Section B - Structured questions

Simple recall questions are usually worth one mark. They often have command words like give, state, name or identify. Some questions may ask you to state two things, rather than just one, and will be worth two marks.

Structured questions, with command words such as describe or explain, will be worth two or more marks:

  • if you are asked to describe something, you need to give an account but no reason
  • if you are asked to explain something, you must give reasons or explanations

More complex structured questions will be worth three to five marks. They include questions with complex descriptions and explanations, questions in which you need to compare and contrast two different things, or calculations with several stages.

The mark schemes given here may show answers as bullet points. This is to show clearly how a mark can be obtained. However, it is important that your answer is written in a logical, linked way.

Sample question 1 - Foundation


A car on a rollercoaster is stationary at the top of a slope.

When it reaches the bottom, its energy is lower than expected.

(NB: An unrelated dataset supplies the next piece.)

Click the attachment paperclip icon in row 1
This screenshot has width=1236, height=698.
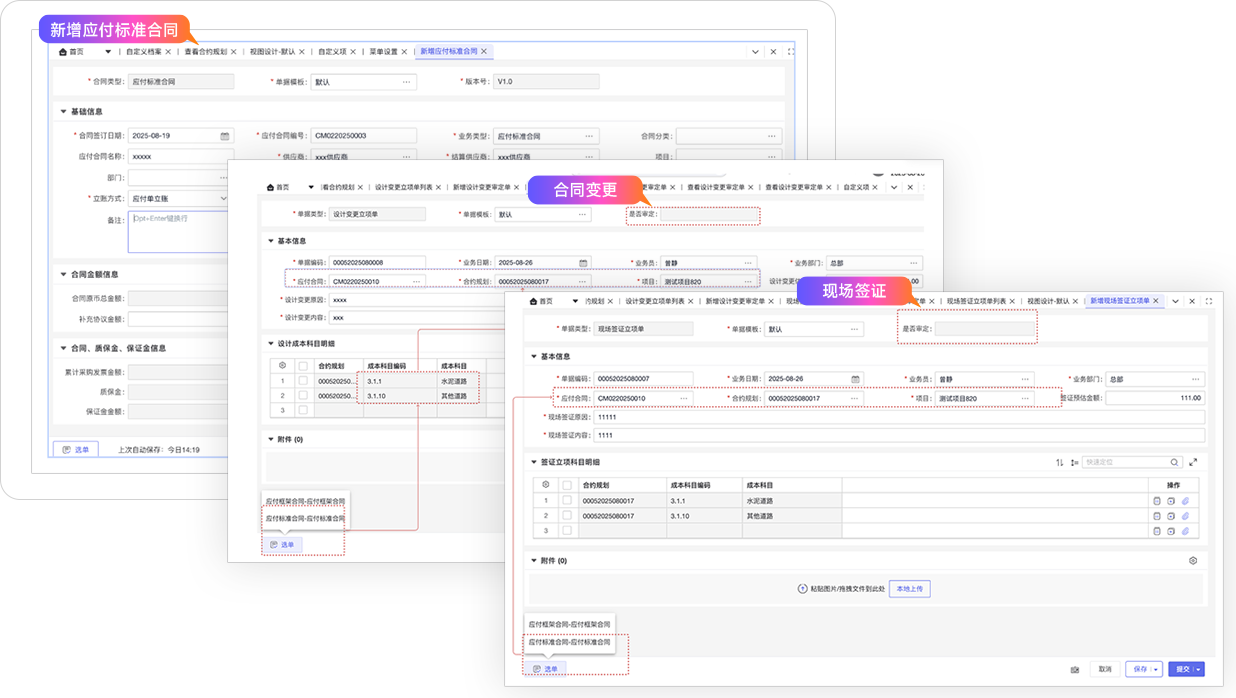tap(1185, 501)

Suggest two ways to improve the efficiency of the rollercoaster car. [2 marks]

OCR Gateway Science, GCE Physics, Paper J249, 2016.

  • reduce the friction between the car and track/lubrication of wheel bearings [1]
  • make the shape of the car more streamlined to reduce drag [1]

Sample question 2 - Foundation


Anya and Yaj are watching a tennis match.

Anya says, "I think that when the ball is going over the net it only has kinetic energy".

Yaj says, "I think that when the ball is going over the net, it has kinetic energy and gravitational potential energy".

Who is correct? Explain your answer. [2 marks]

OCR Gateway Science, GCE Physics, Paper B751, June 2014.

Yaj, because:

  • the ball is moving so has kinetic energy [1]
  • the ball is off the ground so has (gravitational) potential energy [1]

Sample question 3 - Higher


The gap between the outer and inner walls of a house is called the cavity.

The cavity can be filled with foam. Explain how this reduces heat losses from the house. [2 marks]

This question has been written by a Bitesize consultant as a suggestion to the type of question that may appear in an exam paper.

Any two from:

  • foam reduces the thermal conductivity of the wall
  • foam is a good insulator/poor heat conductor
  • foam contains trapped air
  • foam reduces heat losses by convection/conduction


Sample question 4 - Higher


Allan wants to reduce energy losses from his house.

He asks an energy adviser for help.

The adviser uses a camera to produce a thermogram of the house.

Explain how the thermogram can be used to compare how much heat energy is lost from different parts of the house. [2 marks]

OCR Gateway Science, GCE Physics, Paper B751, June 2013 - Higher.

  • most heat lost from hot/poorly insulated areas (indicated by colours white/yellow/red) [1]
  • least heat lost from cool/well insulated areas (indicated by colours black/dark blue/purple) [1]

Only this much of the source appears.